Эти загадочные слова были восприняты всеми как горький вывод из каких-то мрачных рассуждений, которые Генери вел сам с собой, молча покачивая головой; на лице его тем временем сохранялось скорбное выражение отчаяния, словно Генери приберегал его для того, что он еще собирался сказать.
— Развалится все, и нам конец будет, или уж я ничего не понимаю в господских делах! — вырвалось у Марка Кларка.

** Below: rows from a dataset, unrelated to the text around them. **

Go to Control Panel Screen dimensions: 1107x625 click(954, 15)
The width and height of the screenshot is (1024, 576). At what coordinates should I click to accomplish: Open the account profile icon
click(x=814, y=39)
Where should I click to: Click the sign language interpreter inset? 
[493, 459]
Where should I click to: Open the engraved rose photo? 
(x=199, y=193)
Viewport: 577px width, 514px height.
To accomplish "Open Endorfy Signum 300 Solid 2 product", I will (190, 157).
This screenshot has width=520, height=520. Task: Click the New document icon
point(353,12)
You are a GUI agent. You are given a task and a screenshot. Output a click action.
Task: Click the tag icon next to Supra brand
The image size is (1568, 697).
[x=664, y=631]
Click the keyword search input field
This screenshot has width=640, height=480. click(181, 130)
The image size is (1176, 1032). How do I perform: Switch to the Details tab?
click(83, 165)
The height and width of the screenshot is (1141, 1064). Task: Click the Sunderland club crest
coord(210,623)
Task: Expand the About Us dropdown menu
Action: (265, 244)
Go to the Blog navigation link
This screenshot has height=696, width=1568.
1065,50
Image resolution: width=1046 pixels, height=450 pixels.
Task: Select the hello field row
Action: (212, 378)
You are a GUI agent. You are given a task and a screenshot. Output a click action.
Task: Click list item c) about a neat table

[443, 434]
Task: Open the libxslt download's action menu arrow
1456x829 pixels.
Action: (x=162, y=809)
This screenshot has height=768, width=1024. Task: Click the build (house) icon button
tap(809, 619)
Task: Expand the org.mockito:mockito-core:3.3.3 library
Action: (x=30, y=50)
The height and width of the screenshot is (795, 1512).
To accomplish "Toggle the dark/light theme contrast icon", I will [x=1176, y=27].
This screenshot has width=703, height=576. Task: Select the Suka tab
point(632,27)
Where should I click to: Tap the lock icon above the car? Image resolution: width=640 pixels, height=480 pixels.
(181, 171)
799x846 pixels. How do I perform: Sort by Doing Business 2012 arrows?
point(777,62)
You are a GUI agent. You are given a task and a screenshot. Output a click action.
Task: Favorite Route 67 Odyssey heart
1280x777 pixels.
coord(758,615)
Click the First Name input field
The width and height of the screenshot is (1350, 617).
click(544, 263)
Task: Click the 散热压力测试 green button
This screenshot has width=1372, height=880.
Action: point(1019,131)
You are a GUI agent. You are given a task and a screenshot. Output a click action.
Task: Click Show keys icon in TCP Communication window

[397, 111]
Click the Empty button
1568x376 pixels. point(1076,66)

— Упрямство девичье, вот оно что, ничьих советов слушать не желает. Упрямством да суетностью человек своих самых верных помощников со свету сживает. О Господи! Как подумаю об этом, душа надрывается, ну прямо места себе целый день не нахожу.
— Это верно, Генери, я вижу, как ты изводишься, — глубокомысленно подтвердил Джозеф Пурграс, скривив губы в жалостливую усмешку.
— Не всякому мужчине такую бог голову дал, даром что на ней чепец, — сказал Билли Смолбери, который только что ввалился, неся впереди себя свой единственный зуб. — И за словом в карман не лезет, и умом где надо пораскинет. Что, не правду я говорю?
— Оно, может, и правда, но без управителя… а ведь я-то заслужил это место! — возопил Генери и с видом непризнанного гения скорбно уставился на рабочую блузу Билли Смолбери, словно дразнившую его видением прекрасного, несбывшегося будущего. — Ну что ж, видно, такова судьба. Кому что на роду написано, а Святое Писание — не про нас; ты вот делаешь добро, а награды за свои добрые дела — тебе нет, и не жди, что тебя вознаградят по заслугам, нет, такая уж наша участь, обман один.
— Нет, нет, в этом я с тобой согласиться не могу, — запротестовал Марк Кларк. — Господь Бог — он справедливый хозяин.
— Оно значит, как говорится, по работе и плата, — поддержал Джозеф Пурграс.
В наступившем вслед за этим молчании Генери, словно в антракте, начал тушить фонари, в которых сейчас, при ярком дневном свете, отпала надобность даже и в солодовне с ее единственным крошечным оконцем.
— Дивлюсь я на нее, — промолвил солодовник, — и на кой это фермерше понадобились какие-то там клавикорды, клавесины, пиянины, или как их там называют. Лидди говорит, что она себе этакую новую штуку завела.
— Пианину?
— Да. Похоже, стариковские дядюшкины вещи для нее нехороши. Говорят, все новое завела. И тяжелые кресла для солидных, а для молодых, кто потоньше, легкие, плетеные стулья; и часы большие, вроде как башенные, на камин ставить.
— А картин сколько, и все в богатых рамах! И скамьи мягкие, чтобы прилечь где, ежели кто выпьет сильно, — подхватил Марк Кларк, — все-то сплошь конским волосом набитые, и подушки на них с каждого бока, тоже из волоса.
— А еще зеркала для жеманниц да книжки блажные для бесстыжих.
Снаружи послышались громкие, скрипящие шаги; дверь приоткрылась, и кто-то, не входя, крикнул:
— Люди добрые, найдется у вас здесь место ягнят новорожденных притулить?
— Тащи, пастух, найдется, — ответили все хором.